Abrió la bolsa de tela.

—¿Ves este mono?

—Sí, te servirá para andar por la zona.

—Eso es. Pero aquí hay otro. ¿Te extraña? Mira, es un poco más pequeño, exactamente tu talla. Y, luego, este carné de identidad. ¿Ves? Es el mío, ¿ves la foto?

—Sí.

—Pues bien, ahora mira estos papeles.

—¡Pero si soy yo!

—¡Naturalmente que sí!

—Es verdad, Basile me sacó una foto el otro día.

—Como verás, todo estaba previsto desde hace tiempo.

—Pero ¿por qué? ¿Por qué?

Grisón se levantó, hizo levantarse a Prune y, cogiéndole las dos manos, la miró fijamente a los ojos:

—La persona que voy a ver —dijo—, es mi madre. La han encontrado. Vive aquí. Ahora te lo puedo decir. Y si tú también vienes, es porque también tú vas a reunirte con tu madre.

—¿…?

—Sí… esto… en fin… nos ha ocurrido un poco lo mismo porque, ¿sabes…?, tu madre y mi madre son… la misma persona. Yo soy tu hermano y tú eres mi hermana. Eso es.

Nunca hubiera creído Grisón que fuese tan difícil dar una noticia semejante. En fin, ya lo había dicho.

Prune abrió todavía más sus enormes ojos grises. Se quedó mirando las manos del chico, que agarraban fuertemente las suyas, y se dio cuenta de que estaba temblando.

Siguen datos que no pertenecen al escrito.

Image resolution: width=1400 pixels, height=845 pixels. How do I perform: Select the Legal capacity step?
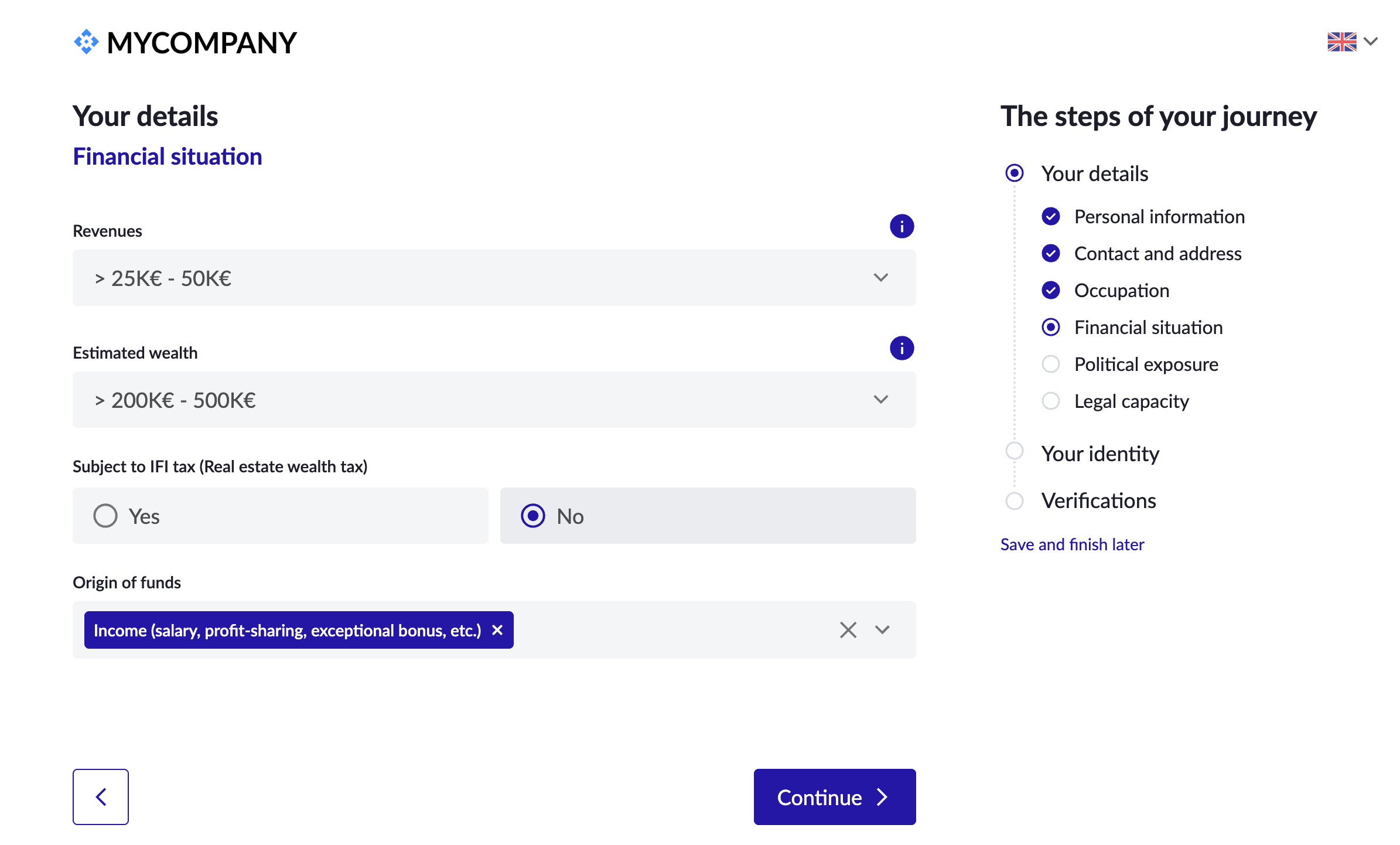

O puede que fuera él quien temblaba.

—Eres mi hermano… eres mi hermano… —repetía como si tuviese miedo de olvidarlo.

—¡Y pensar que hemos vivido así tantos años sin saberlo!, y tan cerca el uno del otro —murmuró Grisón.

Luego, la cogió por el cuello.

—¿Sabes? —añadió—. Yo tampoco lo he sabido hasta ayer tarde. Me ha costado mucho ocultártelo; tanto como decírtelo. Es curioso. Pero ven, no nos quedemos aquí…

—Los gendarmes se han ido —dijo Prune mirando hacia la alambrada.

—Es lo mejor que han podido hacer Pero nosotros, ahora que estamos en Metrópoli, tenemos que tener mucho cuidado. Anda, ven… Todavía nos queda un largo recorrido y yo no te puedo decir nada más. Escondámonos aquí para ponernos los monos blancos.

—¡Grisón!

—¡Chis! Habla bajito… ¿Qué pasa?

—¿Encontraremos más gendarmes?

—No sé. Date prisa.

—Mi cremallera está atascada.

—Espera, te voy a ayudar. Ya. ¿Está bien así?

—¿No hay zapatos?

—No. No hacen falta. Anda, ya verás.

—¡Formidable! —dijo Prune.

—Bueno, ahora sigamos este camino.

Los dos nuevos metropolitanos anduvieron durante cinco minutos y llegaron a una llanura.